## SOURCE RECORDS
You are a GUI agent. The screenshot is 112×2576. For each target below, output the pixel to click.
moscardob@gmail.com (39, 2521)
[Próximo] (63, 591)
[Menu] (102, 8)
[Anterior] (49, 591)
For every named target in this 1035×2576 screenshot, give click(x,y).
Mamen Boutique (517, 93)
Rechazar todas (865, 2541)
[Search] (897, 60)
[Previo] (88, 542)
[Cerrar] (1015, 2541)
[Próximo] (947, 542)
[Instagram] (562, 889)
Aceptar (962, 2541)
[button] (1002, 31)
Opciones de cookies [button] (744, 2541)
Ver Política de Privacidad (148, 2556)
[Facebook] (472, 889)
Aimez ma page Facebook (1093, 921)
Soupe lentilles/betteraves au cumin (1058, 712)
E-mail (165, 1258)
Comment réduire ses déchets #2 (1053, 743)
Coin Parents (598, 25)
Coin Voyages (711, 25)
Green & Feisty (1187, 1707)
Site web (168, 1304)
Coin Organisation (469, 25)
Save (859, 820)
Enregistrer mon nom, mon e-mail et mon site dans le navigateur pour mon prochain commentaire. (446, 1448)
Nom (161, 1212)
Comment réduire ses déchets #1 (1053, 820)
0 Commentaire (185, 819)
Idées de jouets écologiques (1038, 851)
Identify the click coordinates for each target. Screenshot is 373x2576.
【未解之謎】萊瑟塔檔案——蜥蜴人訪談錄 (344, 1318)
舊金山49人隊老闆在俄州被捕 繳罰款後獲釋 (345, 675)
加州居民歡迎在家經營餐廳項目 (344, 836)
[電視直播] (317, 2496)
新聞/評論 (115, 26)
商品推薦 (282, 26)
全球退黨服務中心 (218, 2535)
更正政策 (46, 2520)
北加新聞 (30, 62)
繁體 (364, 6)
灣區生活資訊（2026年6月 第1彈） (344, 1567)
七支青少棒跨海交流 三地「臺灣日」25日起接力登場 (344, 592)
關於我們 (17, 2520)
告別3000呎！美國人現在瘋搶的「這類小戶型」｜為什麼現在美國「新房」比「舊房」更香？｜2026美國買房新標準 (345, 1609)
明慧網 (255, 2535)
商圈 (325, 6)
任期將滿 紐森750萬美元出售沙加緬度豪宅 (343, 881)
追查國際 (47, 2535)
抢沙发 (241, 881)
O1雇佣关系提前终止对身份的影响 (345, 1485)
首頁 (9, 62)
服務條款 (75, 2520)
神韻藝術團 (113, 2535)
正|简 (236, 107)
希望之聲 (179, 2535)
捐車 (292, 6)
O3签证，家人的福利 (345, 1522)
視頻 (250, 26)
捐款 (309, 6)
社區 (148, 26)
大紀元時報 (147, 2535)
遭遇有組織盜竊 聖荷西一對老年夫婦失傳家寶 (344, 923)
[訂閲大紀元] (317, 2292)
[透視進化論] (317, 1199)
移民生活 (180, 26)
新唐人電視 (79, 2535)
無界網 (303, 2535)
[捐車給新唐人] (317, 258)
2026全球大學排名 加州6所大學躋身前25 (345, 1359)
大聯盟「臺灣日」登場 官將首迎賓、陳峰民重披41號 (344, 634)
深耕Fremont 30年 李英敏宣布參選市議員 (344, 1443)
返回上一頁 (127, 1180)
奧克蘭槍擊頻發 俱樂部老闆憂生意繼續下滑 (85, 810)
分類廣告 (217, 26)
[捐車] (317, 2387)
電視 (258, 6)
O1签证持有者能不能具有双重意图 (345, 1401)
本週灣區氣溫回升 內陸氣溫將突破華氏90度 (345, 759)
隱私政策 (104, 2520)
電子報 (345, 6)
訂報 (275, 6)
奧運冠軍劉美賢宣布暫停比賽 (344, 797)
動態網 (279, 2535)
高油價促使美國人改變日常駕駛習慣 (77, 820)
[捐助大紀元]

## WORK REQUIRED
Return the listing exactly as it was given to you, with every line intact.

## EXERCISE OUTPUT
You are a GUI agent. The screenshot is 112×2576. For each target below, output the pixel to click.
moscardob@gmail.com (39, 2521)
[Próximo] (63, 591)
[Menu] (102, 8)
[Anterior] (49, 591)
For every named target in this 1035×2576 screenshot, give click(x,y).
Mamen Boutique (517, 93)
Rechazar todas (865, 2541)
[Search] (897, 60)
[Previo] (88, 542)
[Cerrar] (1015, 2541)
[Próximo] (947, 542)
[Instagram] (562, 889)
Aceptar (962, 2541)
[button] (1002, 31)
Opciones de cookies [button] (744, 2541)
Ver Política de Privacidad (148, 2556)
[Facebook] (472, 889)
Aimez ma page Facebook (1093, 921)
Soupe lentilles/betteraves au cumin (1058, 712)
E-mail (165, 1258)
Comment réduire ses déchets #2 (1053, 743)
Coin Parents (598, 25)
Coin Voyages (711, 25)
Green & Feisty (1187, 1707)
Site web (168, 1304)
Coin Organisation (469, 25)
Save (859, 820)
Enregistrer mon nom, mon e-mail et mon site dans le navigateur pour mon prochain commentaire. (446, 1448)
Nom (161, 1212)
Comment réduire ses déchets #1 (1053, 820)
0 Commentaire (185, 819)
Idées de jouets écologiques (1038, 851)
Identify the click coordinates for each target. Screenshot is 373x2576.
【未解之謎】萊瑟塔檔案——蜥蜴人訪談錄 (344, 1318)
舊金山49人隊老闆在俄州被捕 繳罰款後獲釋 (345, 675)
加州居民歡迎在家經營餐廳項目 (344, 836)
[電視直播] (317, 2496)
新聞/評論 (115, 26)
商品推薦 (282, 26)
全球退黨服務中心 (218, 2535)
更正政策 (46, 2520)
北加新聞 (30, 62)
繁體 (364, 6)
灣區生活資訊（2026年6月 第1彈） (344, 1567)
七支青少棒跨海交流 三地「臺灣日」25日起接力登場 (344, 592)
關於我們 (17, 2520)
告別3000呎！美國人現在瘋搶的「這類小戶型」｜為什麼現在美國「新房」比「舊房」更香？｜2026美國買房新標準 (345, 1609)
明慧網 (255, 2535)
商圈 (325, 6)
任期將滿 紐森750萬美元出售沙加緬度豪宅 (343, 881)
追查國際 (47, 2535)
抢沙发 (241, 881)
O1雇佣关系提前终止对身份的影响 (345, 1485)
首頁 (9, 62)
服務條款 (75, 2520)
神韻藝術團 (113, 2535)
正|简 (236, 107)
希望之聲 (179, 2535)
捐車 (292, 6)
O3签证，家人的福利 (345, 1522)
視頻 (250, 26)
捐款 (309, 6)
社區 (148, 26)
大紀元時報 (147, 2535)
遭遇有組織盜竊 聖荷西一對老年夫婦失傳家寶 (344, 923)
[訂閲大紀元] (317, 2292)
[透視進化論] (317, 1199)
移民生活 (180, 26)
新唐人電視 (79, 2535)
無界網 (303, 2535)
[捐車給新唐人] (317, 258)
2026全球大學排名 加州6所大學躋身前25 (345, 1359)
大聯盟「臺灣日」登場 官將首迎賓、陳峰民重披41號 (344, 634)
深耕Fremont 30年 李英敏宣布參選市議員 (344, 1443)
返回上一頁 (127, 1180)
奧克蘭槍擊頻發 俱樂部老闆憂生意繼續下滑 (85, 810)
分類廣告 (217, 26)
[捐車] (317, 2387)
電視 (258, 6)
O1签证持有者能不能具有双重意图 (345, 1401)
本週灣區氣溫回升 內陸氣溫將突破華氏90度 (345, 759)
隱私政策 (104, 2520)
電子報 (345, 6)
訂報 (275, 6)
奧運冠軍劉美賢宣布暫停比賽 (344, 797)
動態網 (279, 2535)
高油價促使美國人改變日常駕駛習慣 (77, 820)
[捐助大紀元]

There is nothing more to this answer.